In the latest iteration of the White House’s plan to combat the coronavirus pandemic, the administration will also require teachers and other employees of schools run by federal agencies to be vaccinated as part of his broad push to get the federal work force protected.
That requirement would apply to those who teach in Head Start programs, Department of Defense Schools, and schools operated by the Bureau of Indian Education. Collectively, those schools serve more than 1 million children and employ nearly 300,000 staff, according to the plan released by administration officials.
In remarks Thursday evening, during which Mr. Biden sold his plan to an American public that is divided on vaccines, he also made impassioned pleas to populations outside of his control: He implored parents to get their eligible children ages 12 and older vaccinated, and state leaders to help raise the 90 percent of the nation’s teaching force that is reportedly vaccinated to 100 percent.
“Vaccination requirements in schools are nothing new,” he said. “They work.”
Mr. Biden’s plan comes as the start of the school year has coincided with coronavirus case counts among the country’s children rising to alarming rates. The country recorded more child coronavirus cases in the past week than at any point in the pandemic, and the number of children admitted to the hospital with Covid-19 has risen to the highest levels reported to date.
According to the White House, more than half of the country’s eligible children have been vaccinated, and studies have shown that hospitalization rates for children in the least vaccinated states were nearly four times higher than in states with high vaccination rates. Currently, nine states as well as the District of Columbia and Puerto Rico have vaccination requirements for staff in K-12 schools, administration officials said.
The administration also called on all schools to continue to tap billions of dollars in funding allocated for mitigation measures recommended by the Centers for Disease Control and Prevention, including increasing regular testing in schools for students, teachers, and staff.

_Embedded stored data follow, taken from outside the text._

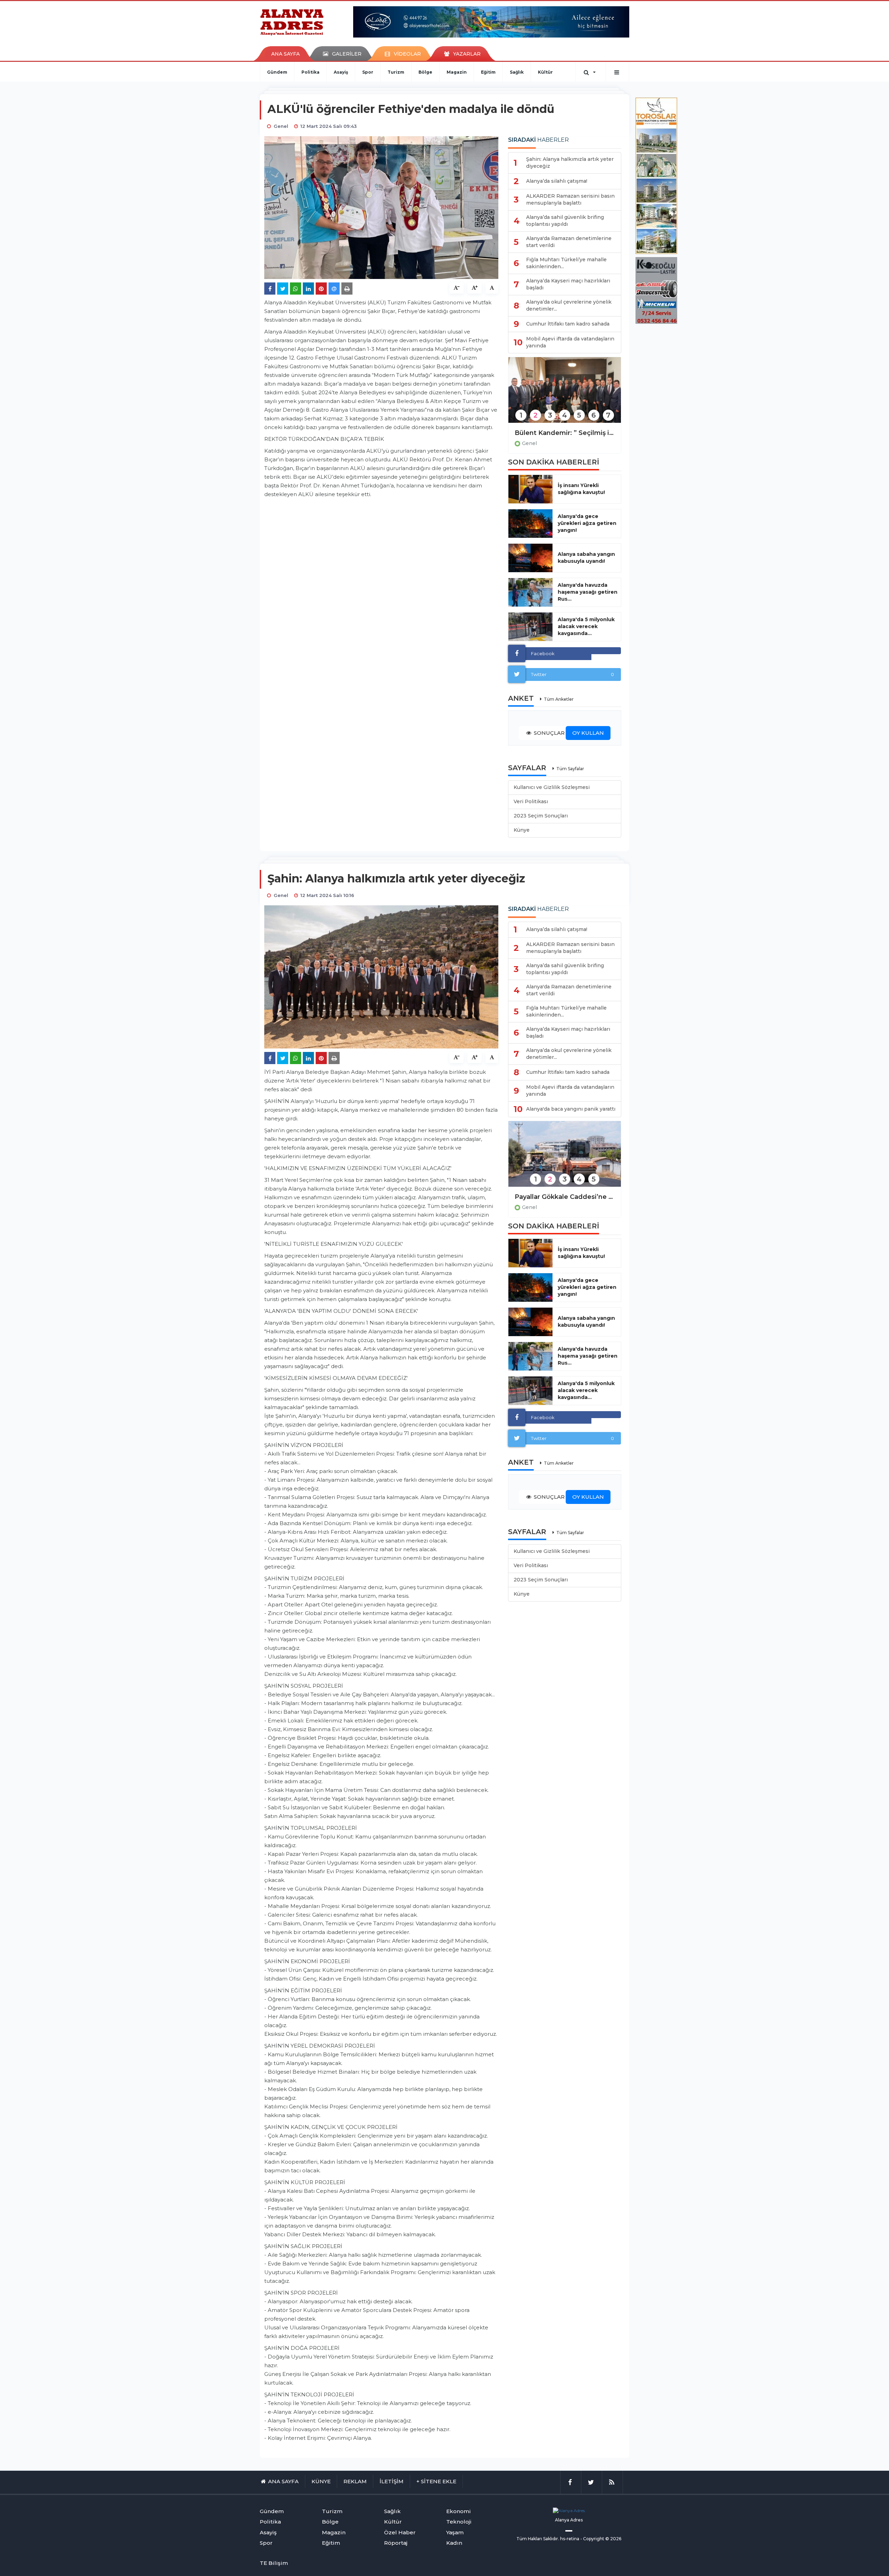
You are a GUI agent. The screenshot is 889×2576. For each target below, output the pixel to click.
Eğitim (488, 72)
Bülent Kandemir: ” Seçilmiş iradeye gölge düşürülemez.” (565, 433)
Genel (529, 443)
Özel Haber (400, 2532)
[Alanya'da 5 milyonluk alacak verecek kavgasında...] (530, 626)
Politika (310, 72)
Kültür (545, 72)
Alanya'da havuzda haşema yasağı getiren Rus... (587, 592)
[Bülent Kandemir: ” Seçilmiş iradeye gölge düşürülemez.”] (564, 394)
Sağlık (517, 72)
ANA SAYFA (285, 54)
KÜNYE (321, 2481)
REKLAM (355, 2481)
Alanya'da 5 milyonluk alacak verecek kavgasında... (586, 626)
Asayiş (341, 72)
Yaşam (455, 2532)
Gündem (277, 72)
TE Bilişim (274, 2563)
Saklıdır (550, 2538)
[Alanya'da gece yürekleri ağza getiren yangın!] (530, 523)
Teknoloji (459, 2521)
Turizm (396, 72)
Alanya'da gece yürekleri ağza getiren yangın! (587, 523)
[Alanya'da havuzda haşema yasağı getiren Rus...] (530, 592)
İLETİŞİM (392, 2481)
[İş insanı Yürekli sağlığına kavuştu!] (530, 489)
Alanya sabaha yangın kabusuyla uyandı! (586, 557)
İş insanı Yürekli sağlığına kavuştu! (581, 488)
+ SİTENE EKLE (436, 2481)
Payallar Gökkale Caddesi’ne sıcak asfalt (565, 1197)
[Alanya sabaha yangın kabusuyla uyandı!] (530, 558)
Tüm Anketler (559, 699)
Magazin (457, 72)
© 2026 (613, 2538)
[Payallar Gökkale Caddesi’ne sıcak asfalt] (564, 1158)
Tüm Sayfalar (570, 768)
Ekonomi (458, 2511)
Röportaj (395, 2543)
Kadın (454, 2543)
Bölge (425, 72)
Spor (367, 72)
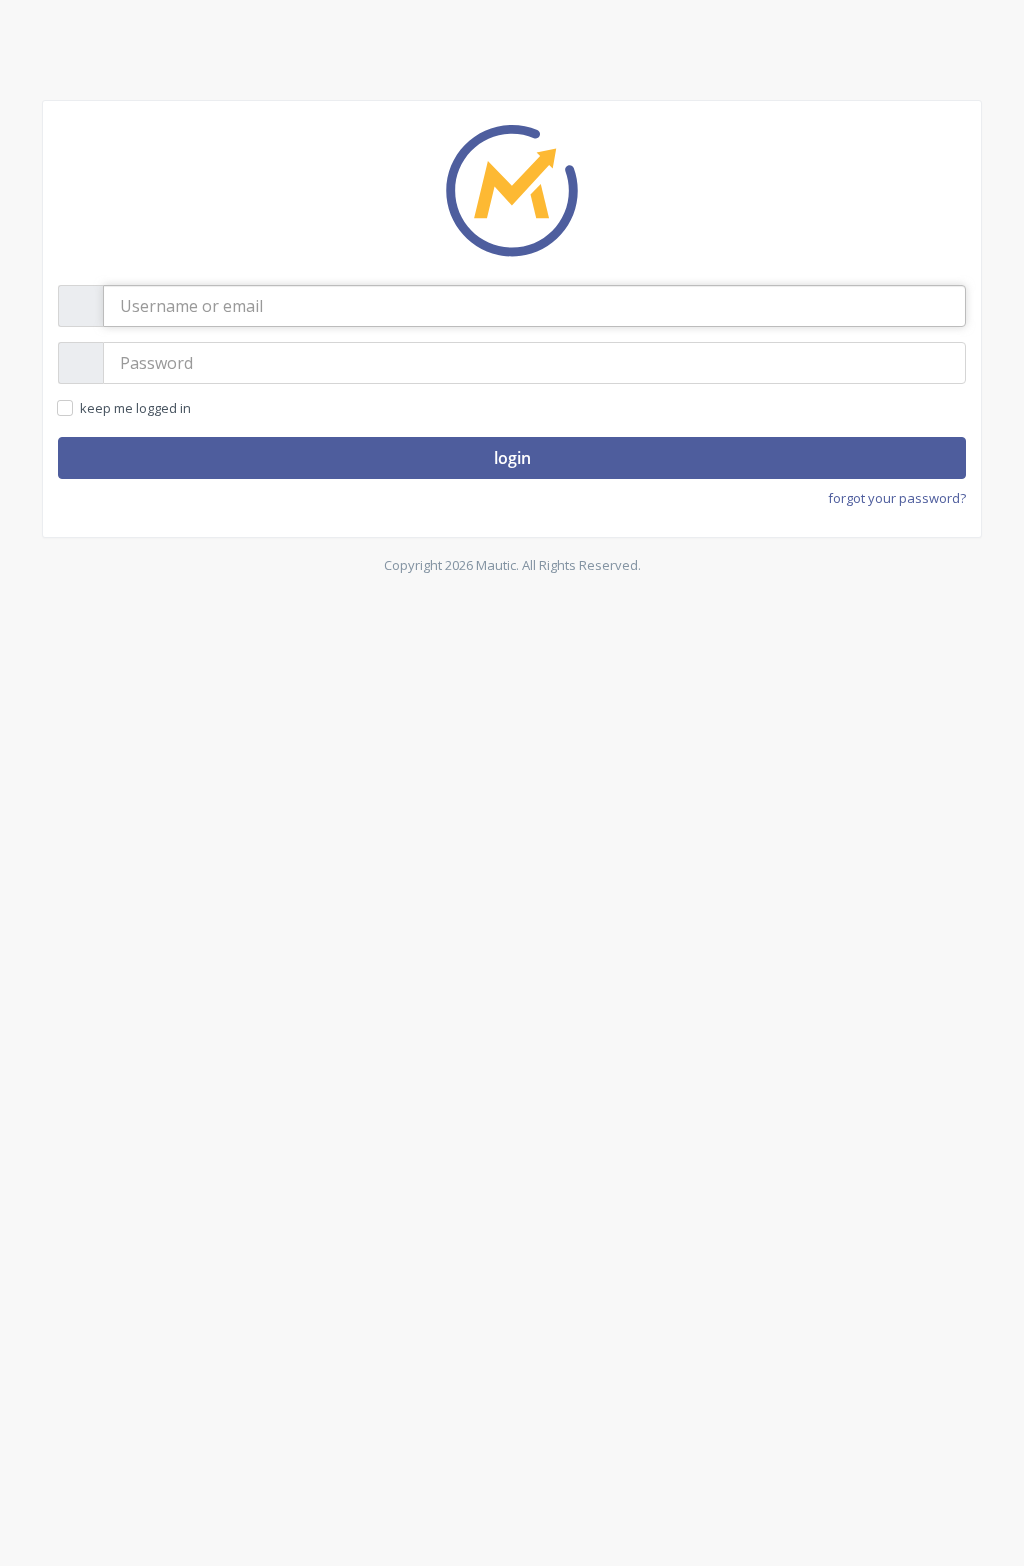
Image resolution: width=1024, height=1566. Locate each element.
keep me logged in (134, 408)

Both leaders of the nation’s most powerful teacher’s unions expressed support for Mr. Biden’s new plan.
Becky Pringle, president of the National Education Association, said the organization “strongly supports” Mr. Biden’s call for state vaccination requirements for all educators. “Educators remain committed to working together to ensure our local schools are the safest places in the community for every student, educator and family,” Ms. Pringle said in a statement.
“If we truly want to put COVID-19 behind us, we need to embrace the scientifically proven methods to keep this virus at bay: masking, testing, vaccinations and ventilation,” said Randi Weingarten, president of the American Federation of Teachers.